Stix Award winner Jonathan Squire with star-forming galaxies in background. (Photo of Squire by Guy Frederick. Photo of galaxies courtesy of NASA, et al. Collage by Kiran Sudarsanan/PPPL Office of Communications.)
Jonathan Squire, a senior research fellow at the University of Otago, New Zealand, who earned his doctoral degree in the Princeton Program in Plasma Physics in 2015, has won the 2022 Thomas H. Stix Award for Outstanding Early Career Contributions to Plasma Physics Research.
The award from the American Physical Society-Division of Plasma Physics (APS-DPP) was established in 2013 to honor standout industry-wide achievement in plasma physics. The honor, presented at the APS-DPP annual meeting in October, includes $3,000 and a certificate and is named for the late Thomas H. Stix, the pioneering plasma researcher who founded the graduate plasma physics program at PPPL.

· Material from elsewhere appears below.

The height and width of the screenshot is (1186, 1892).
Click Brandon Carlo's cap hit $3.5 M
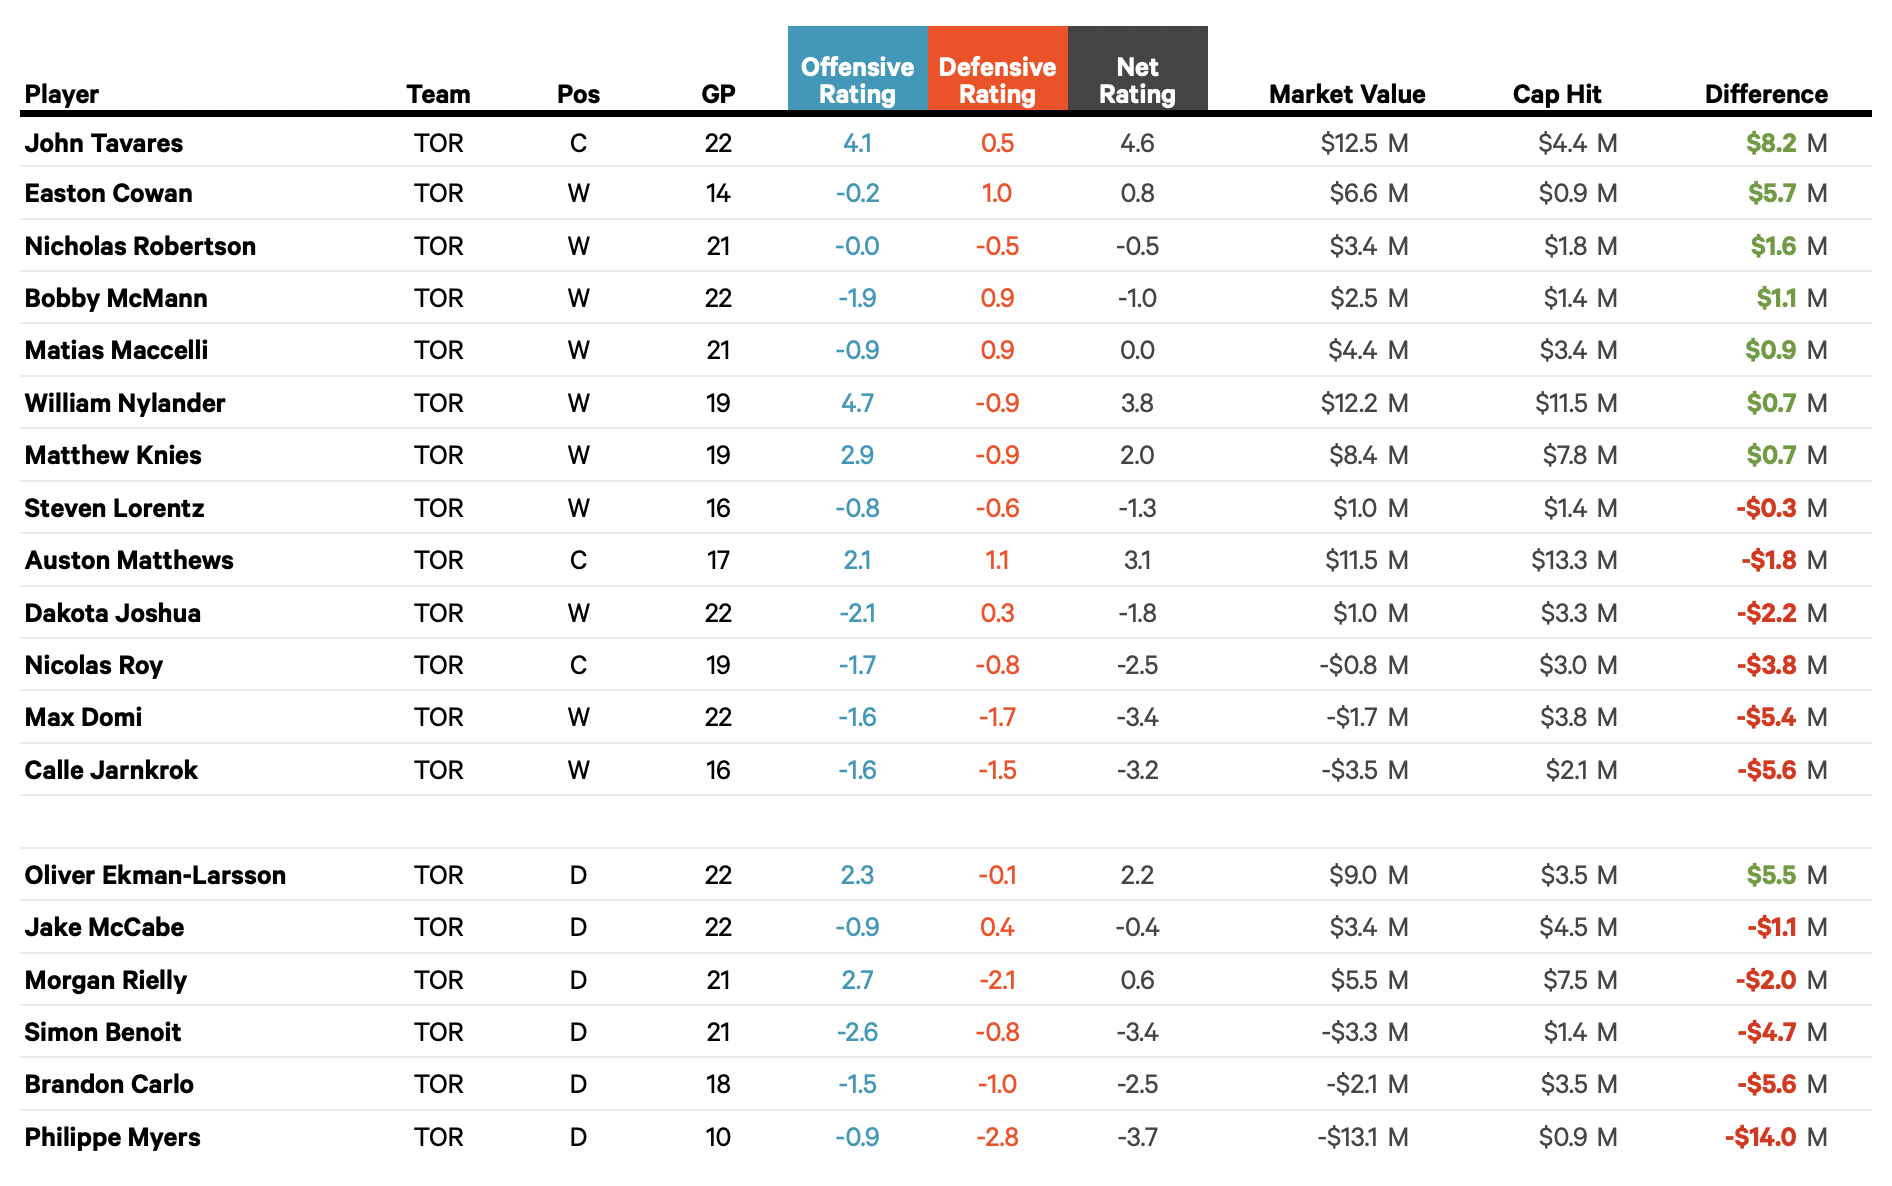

Squire said the recognition is “such a nice surprise, and I feel honored to be associated with this impressive list of previous recipients. Research is a team game, and I’ve been lucky to have fantastic mentors and colleagues, both at PPPL, where the graduate training was so thorough and inspiring, then later as a postdoc at Caltech and here at Otago.”
“Jono is a rising star in plasma astrophysics,” said Amitava Battacharjee, a PPPL physicist and professor of astrophysical sciences who was Squire’s thesis adviser. “Within a half-dozen years of graduation from the Princeton Program in Plasma Physics, he has made incisive and original contributions to a wide range of topics, including instabilities and turbulence in weakly collisional astrophysical and solar plasmas, as well as dusty plasmas, in addition to his seminal contributions to the generation of large-scale magnetic fields in accretion disks that earned him the APS Marshall N. Rosenbluth Outstanding Doctoral Thesis Award in 2017.”
Squire’s past honors include the 2014 Charlotte Elizabeth Procter Honorific Fellowship from Princeton, a 2015 Sherman Fairchild Prize Postdoctoral Fellowship from Caltech, and the Rutherford Discovery Fellowship from the Royal Society of New Zealand. Previous early career winners include Ilya Dodin, a principal research physicist at PPPL and a 2005 graduate of the Princeton Program in Plasma Physics, in 2014; and Will Fox, a PPPL astrophysicist and MIT graduate honored in 2019.
When Squire relaxes from theoretically probing astrophysical plasma, he enjoys playing the cello, which he took up at the age of eight, and is a passionate rock climber and mountaineer in his native New Zealand.